(Photo, Indonesian Woman, Bahasa, Wikicommons)
How long ago did people learn to cross the vast Pacific Ocean? And who were they?
Western science has been reluctant to admit that Austro-Melanesians, who include Aboriginal Australians, Fijians the people of New Guinea (among other people in Southern Pacific islands), are the first people to reach South America.
In 2015, BBC News published “DNA Uncovers Mystery Migration to the Americas”, which highlights DNA traces of Melanesian ancestors.[i]
Brazilian studies have revealed the presence of Melanesian DNA from the Surui and Karitana people of the Amazon;and the Chotuna, descendants of the the Mochia civilization that existed from 100-800C.E. (A.D.) The Surui had been a relatively isolated from European colonists until 60 years ago, making it highly unlikely they received Melanesian DNA from the Spanish or Portuguese trans-Pacific trade in human beings.
Austro-Melanesian DNA has also been found among Aleutian islanders, reinforcing the theory that even some peoples who crossed the Bering Strait were likely dark-skinned.

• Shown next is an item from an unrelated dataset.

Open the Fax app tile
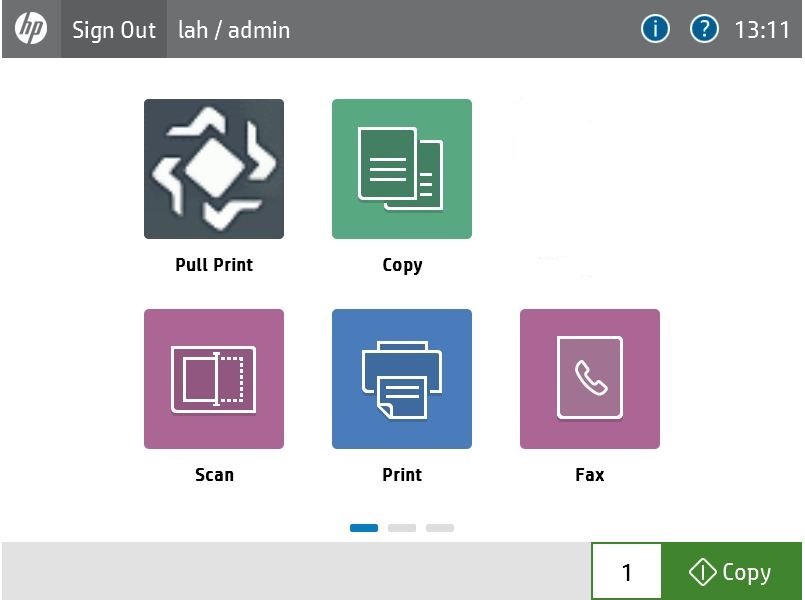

That’s what “Melanesia” means, land of dark people.
Because Western academia still holds to the Bering Strait theory, then the next logical question is what happened to the Melanesian DNA in North American populations? Michael Price, in Science magazine, proposes that the Melanesian DNA died out in the “early aftermath of European colonization.” [ii]
Mr. Price does not elaborate on why carriers of Melanesian DNA would have been the most vulnerable to “colonization.” Were they darker-skinned than other Indigenous Americans, and thus more targeted by slave traders? Also possibly they were dominant on the Atlantic coasts of North and South America, and therefore the first to discover the European invaders?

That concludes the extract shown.